## Job
Reproduce the lines below word for word, leaving out the pictures.

** Start Supplied information **

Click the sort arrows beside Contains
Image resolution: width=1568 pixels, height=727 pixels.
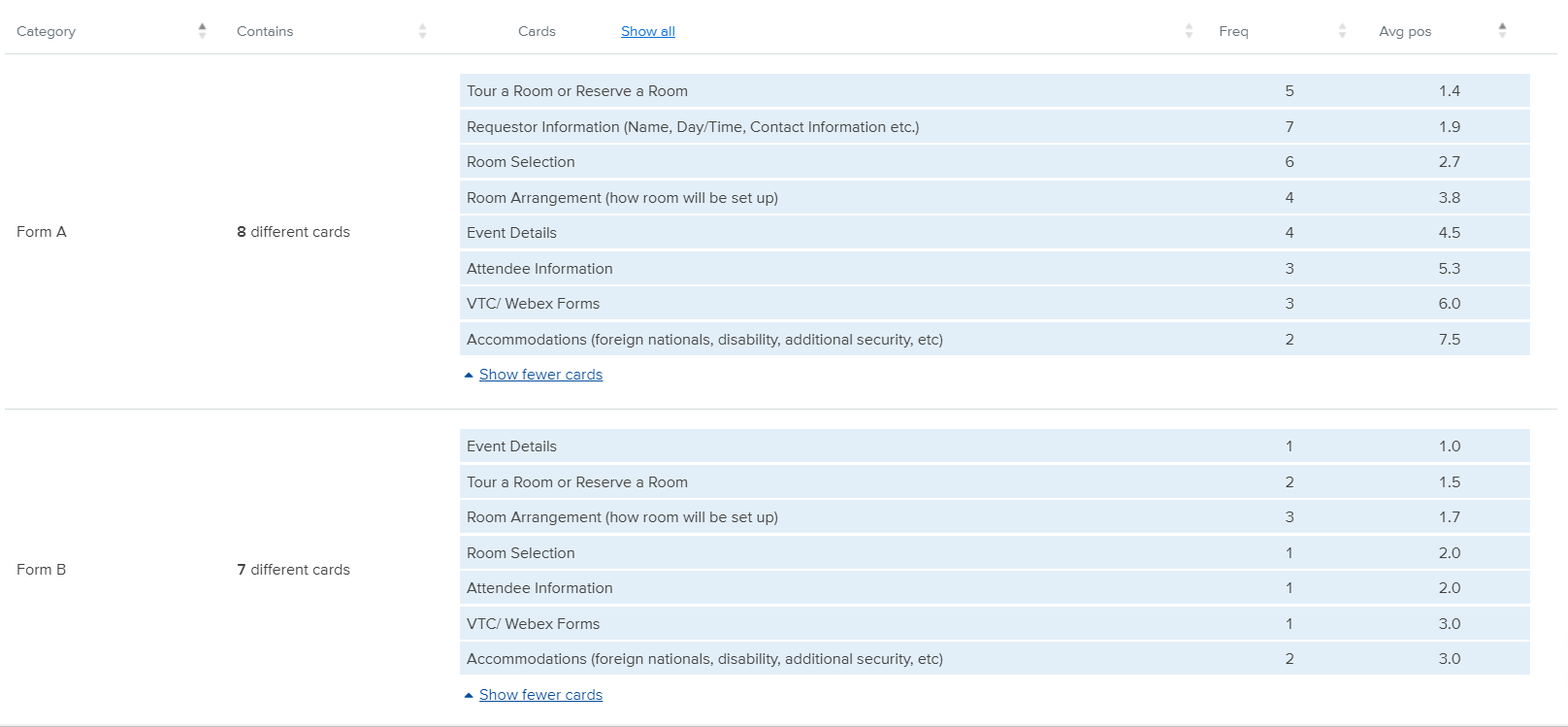point(422,31)
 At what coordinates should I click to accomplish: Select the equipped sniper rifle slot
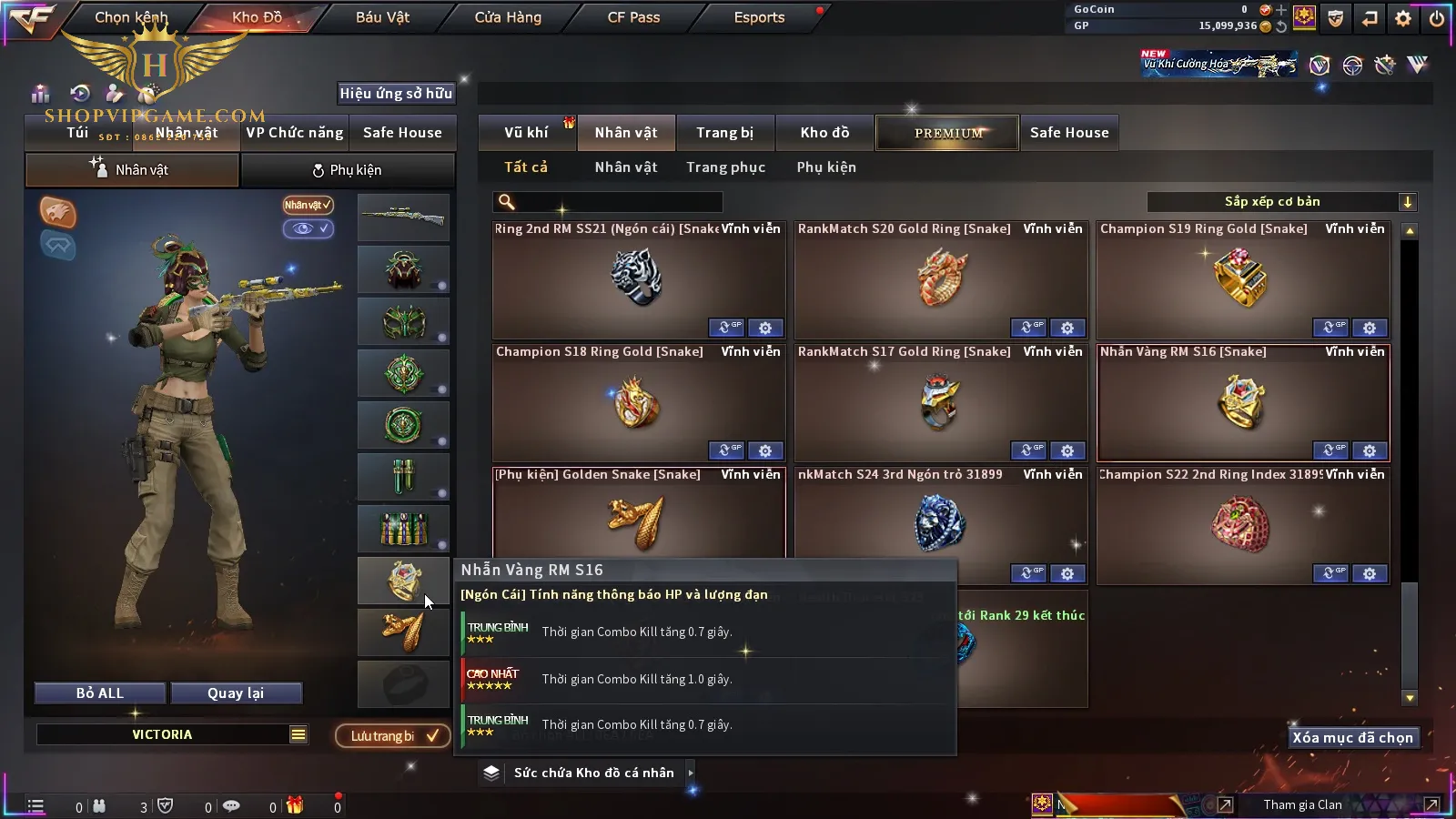pyautogui.click(x=403, y=217)
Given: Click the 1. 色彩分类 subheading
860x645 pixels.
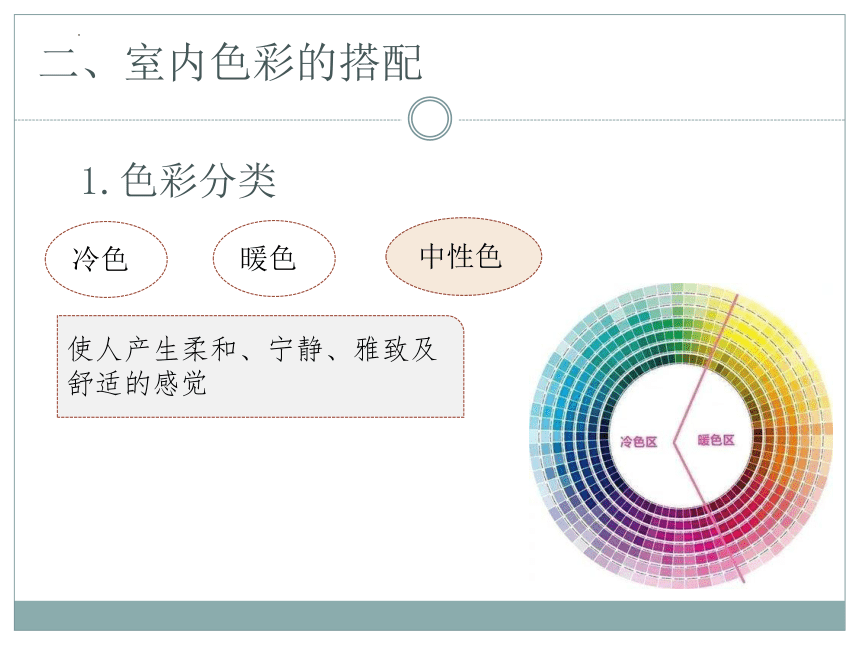Looking at the screenshot, I should click(178, 180).
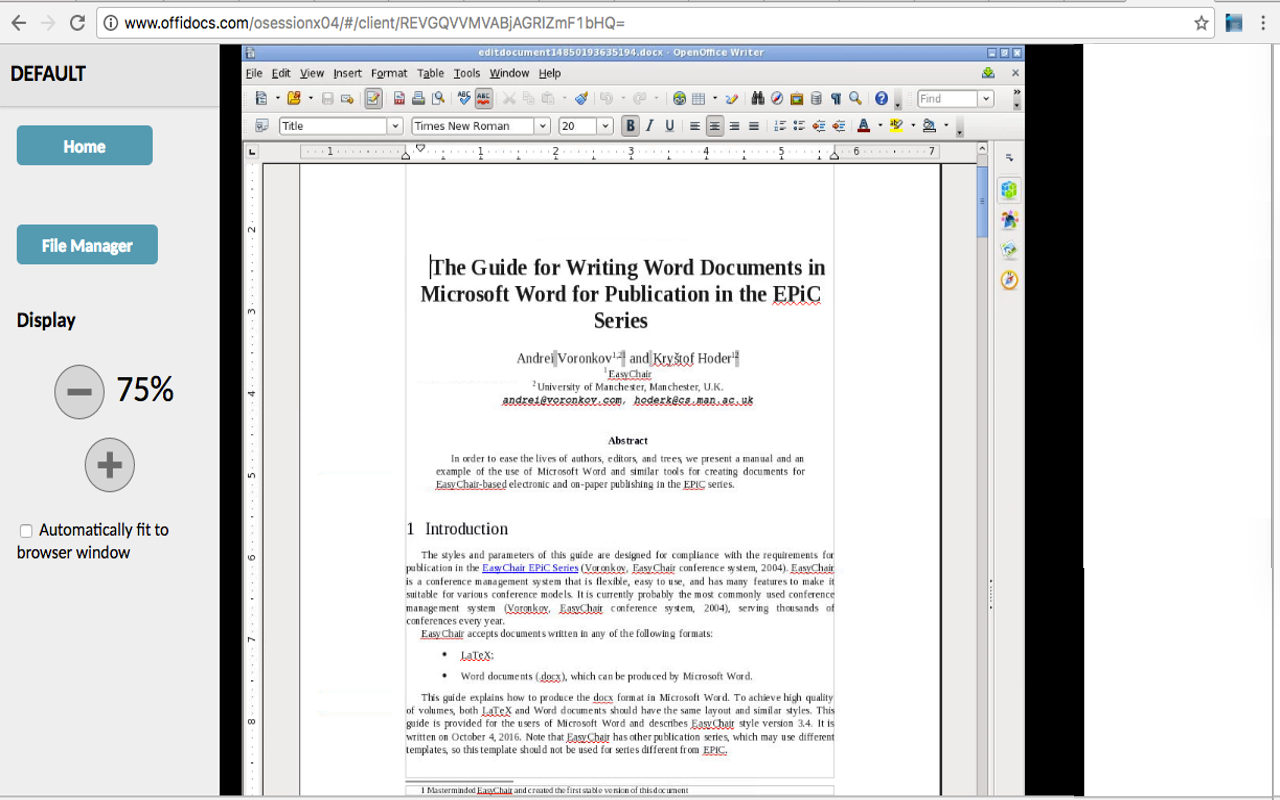
Task: Insert a hyperlink using the toolbar
Action: (x=679, y=98)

** End Supplied information **

## Correct result
Click the sort arrows beside Contains
Image resolution: width=1568 pixels, height=727 pixels.
point(422,31)
 At what coordinates should I click to accomplish: Select the equipped sniper rifle slot
pyautogui.click(x=403, y=217)
Given: Click the 1. 色彩分类 subheading
860x645 pixels.
Looking at the screenshot, I should click(178, 180).
Task: Insert a hyperlink using the toolbar
Action: (x=679, y=98)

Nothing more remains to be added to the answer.